SET TASK ▸
Please edit the material from the line containing "Click the GitHub favicon icon" through the end, replacing "Accept" with "Confirm" and changing nothing else. Return only those lines, without the pictures.

-- start of RECORDS SUPPLIED --

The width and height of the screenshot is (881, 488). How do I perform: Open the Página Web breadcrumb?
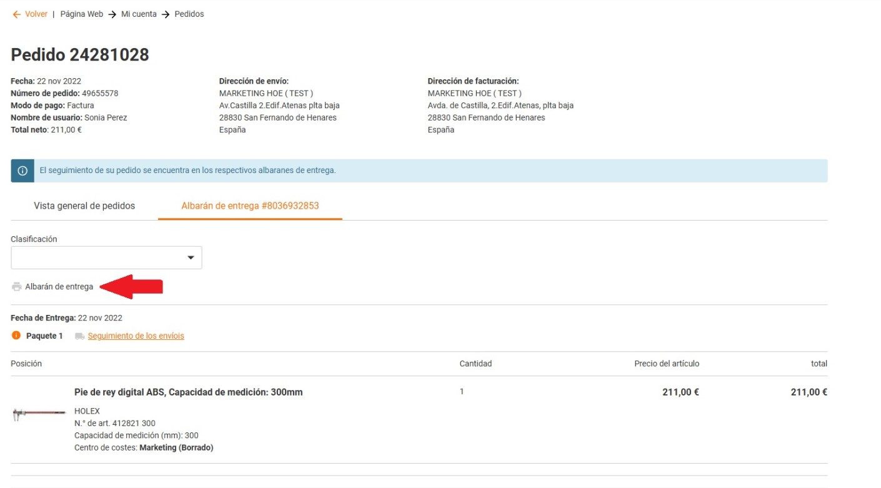coord(81,14)
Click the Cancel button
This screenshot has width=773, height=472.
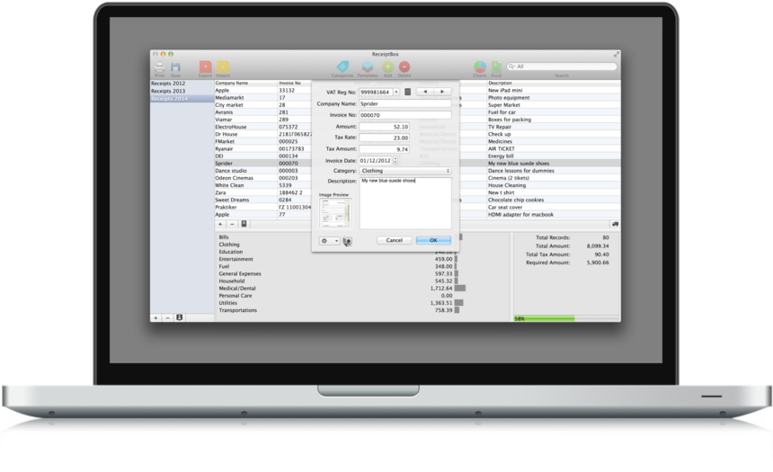[394, 240]
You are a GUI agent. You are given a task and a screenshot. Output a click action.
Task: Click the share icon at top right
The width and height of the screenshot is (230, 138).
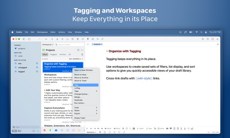[208, 39]
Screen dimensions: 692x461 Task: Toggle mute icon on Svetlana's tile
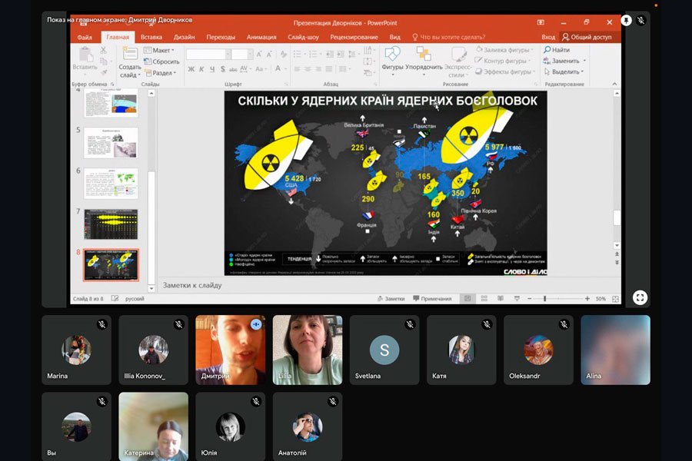410,324
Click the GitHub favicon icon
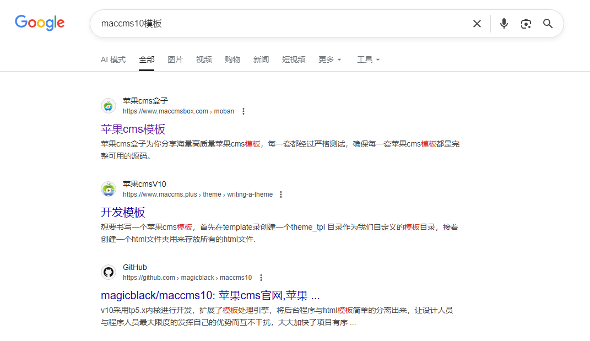 (x=109, y=272)
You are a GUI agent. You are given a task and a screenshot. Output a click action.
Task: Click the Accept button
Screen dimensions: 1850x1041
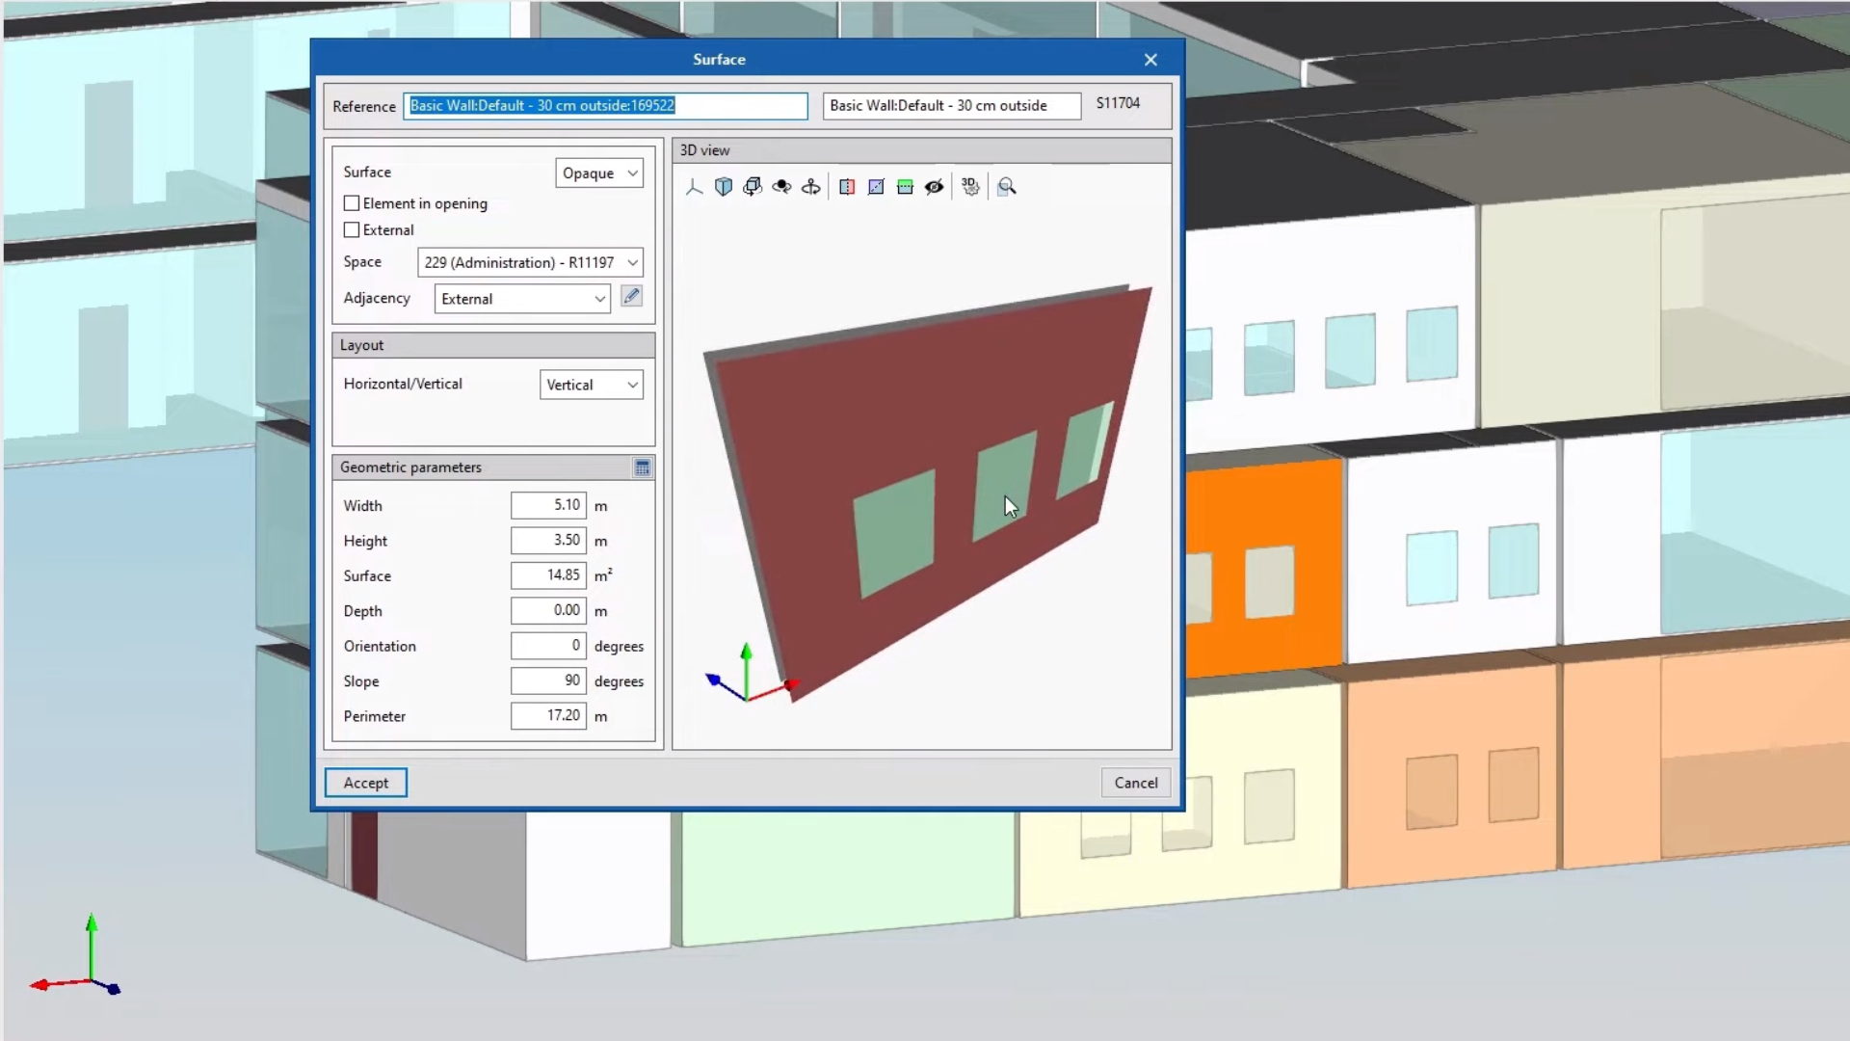point(365,783)
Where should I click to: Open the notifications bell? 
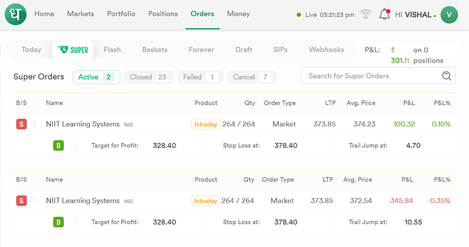(x=385, y=14)
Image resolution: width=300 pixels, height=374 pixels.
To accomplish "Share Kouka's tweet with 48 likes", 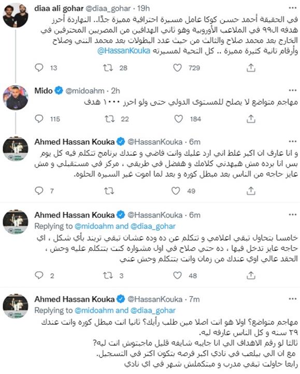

-- end of RECORDS SUPPLIED --

CORRECT ANSWER ▸
Click the GitHub favicon icon
 (x=109, y=272)
You are a GUI agent. You are given a task and a screenshot. Output a click action.
Task: Click the Confirm button
Screen dimensions: 1850x1041
point(365,783)
Where should I click to: Open the notifications bell? 
(x=385, y=14)
Image resolution: width=300 pixels, height=374 pixels.
To accomplish "Share Kouka's tweet with 48 likes", 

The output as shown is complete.